Question

Solve: \[1 + {\cot ^2}\left( {{{\sin }^{ - 1}}x} \right) = \]
A. $\dfrac{1}{{2x}}$
B. ${x^2}$
C. $\dfrac{1}{{{x^2}}}$
D. $\dfrac{2}{{{x^2}}}$

Answer 1

Hint: First, we will suppose ${\sin ^{ - 1}}x$ to be equal to $\theta $. Then, $x$ will be equal to $\sin \theta $. Taking $\theta $ as angle of sine we will find values of sides of the triangle using the trigonometric property of triangle. Then, we will put them in the formula of $\cot \theta $.

Complete step by step answer:
Now, let ${\sin ^{ - 1}} = \theta $
So, $\sin \theta = x$
Using the trigonometric property of a triangle.
$\sin \theta = \dfrac{{{\text{perpendicular}}}}{{{\text{hypotenuse}}}}$
And $\sin \theta = x$. So, the perpendicular of the triangle is $x$ and the hypotenuse of the triangle is 1. By using Pythagoras theorem, we will find the value of the base of the triangle.
${P^2} + {B^2} = {H^2}$

Now, we will put values of P and H in the above equation. P is equal to x and H is equal to 1.
${x^2} + {B^2} = {1^2}$
$\Rightarrow {B^2} = 1 - {x^2}$
$\Rightarrow B = \sqrt {1 - {x^2}} $
The value of base is $\sqrt {1 - {x^2}} $.Now, we will find the value of $\cot \theta $. Taking $\theta $ as angle cot we are equal to base / perpendicular.
$\cot \theta = \dfrac{B}{P}$
Now, we will put values of B and P in the above equation. B is equal to $\sqrt {1 - {x^2}} $ and p is equal to x.
$\cot \theta = \dfrac{{\sqrt {1 - {x^2}} }}{x}$
In question there is ${\cot ^2}$. So, we will square both the sides.
${\cot ^2}\theta = \dfrac{{1 - {x^2}}}{{{x^2}}}$

Now, we have all the required values. So, we will put them in the equation given in question.
$\Rightarrow 1 + {\cot ^2}\left( {{{\sin }^{ - 1}}x} \right)$
Earlier we let ${\sin ^{ - 1}}x = \theta $. So, we will replace it in the above equation.
$\Rightarrow 1 + {\cot ^2}\theta $
Now we will put the value of ${\cot ^2}\theta $ in the above equation.
$\Rightarrow 1 + \dfrac{{1 - {x^2}}}{{{x^2}}}$
$\Rightarrow \dfrac{{{x^2} + 1 - {x^2}}}{{{x^2}}}$
$\therefore \dfrac{1}{{{x^2}}}$
The value of \[1 + {\cot ^2}\left( {{{\sin }^{ - 1}}x} \right)\] is $\dfrac{1}{{{x^2}}}$.
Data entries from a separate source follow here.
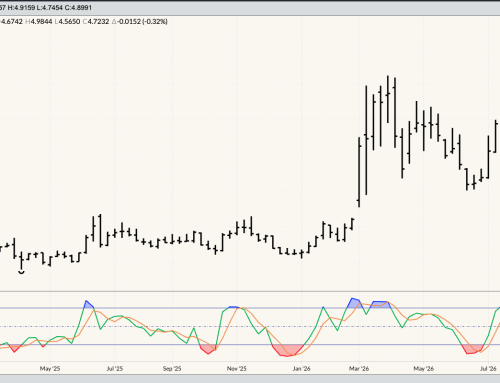Click the Jul '26 date axis label
The image size is (500, 383).
(x=488, y=369)
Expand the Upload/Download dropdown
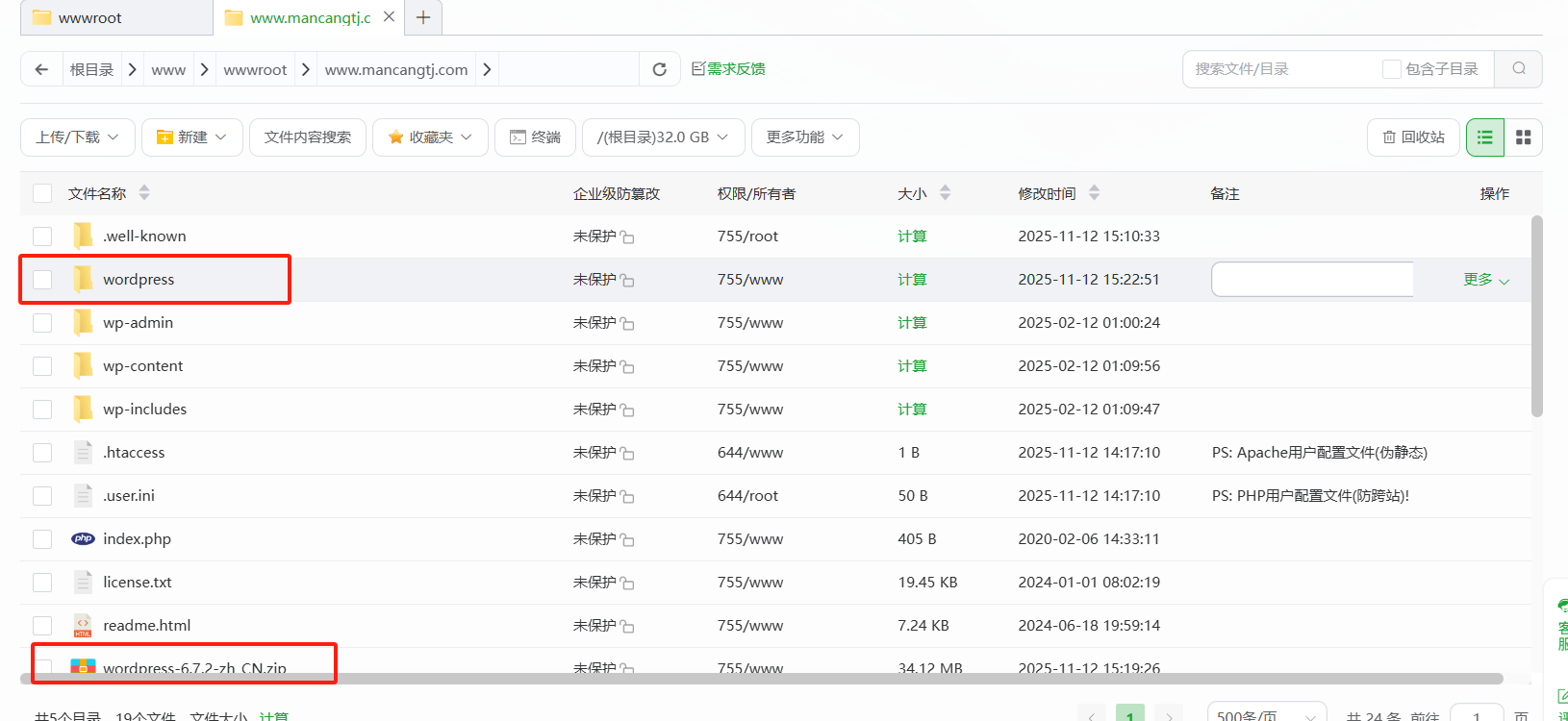 pyautogui.click(x=77, y=137)
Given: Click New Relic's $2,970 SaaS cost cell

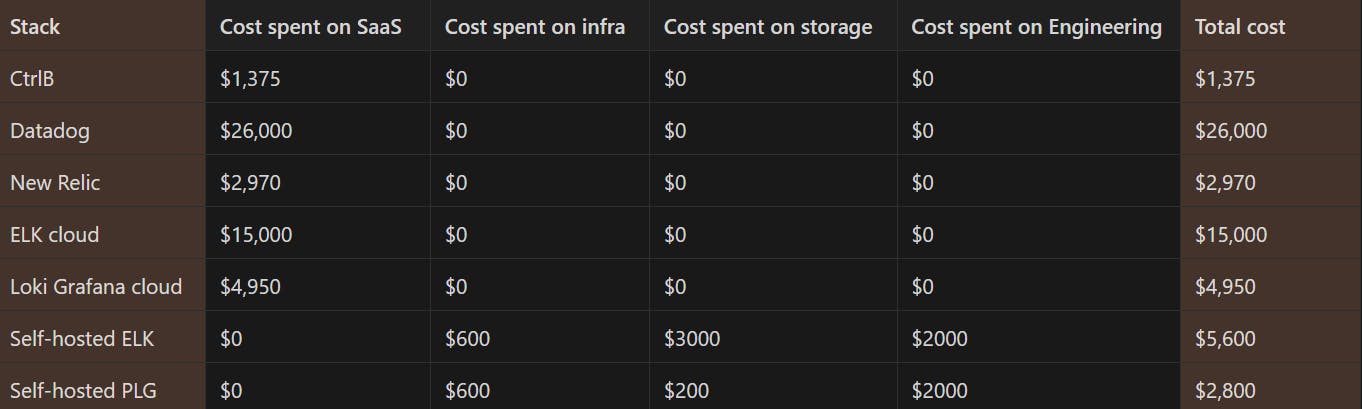Looking at the screenshot, I should coord(250,183).
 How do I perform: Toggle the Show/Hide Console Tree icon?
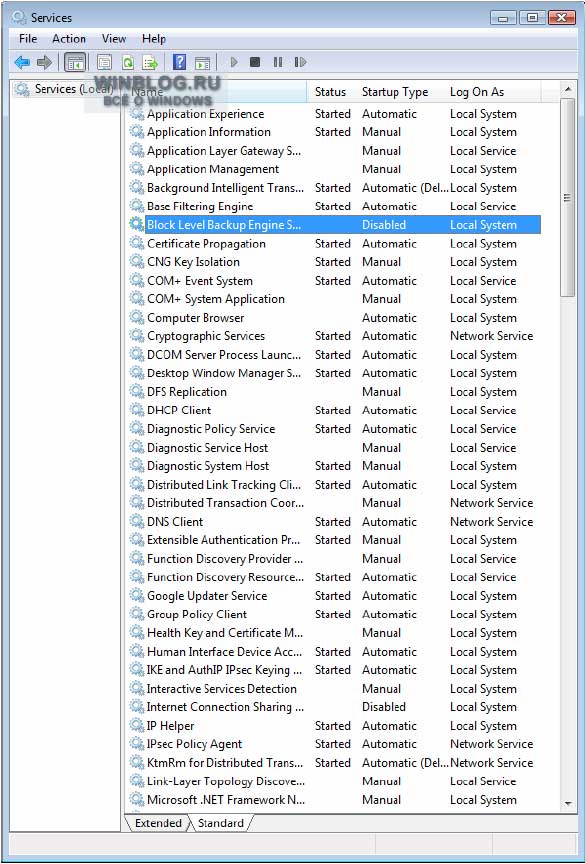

Therefore, option C is the correct answer.

Note: While finding the square root of any squared term, do not neglect the negative terms. Both positive and negative values are required. Students should learn all the basic trigonometric identities and functions for solving these questions. Pythagoras theorem establishes a relation between the sides of a right angled triangle and helps us to find cotangent of an angle whose sine is given to us.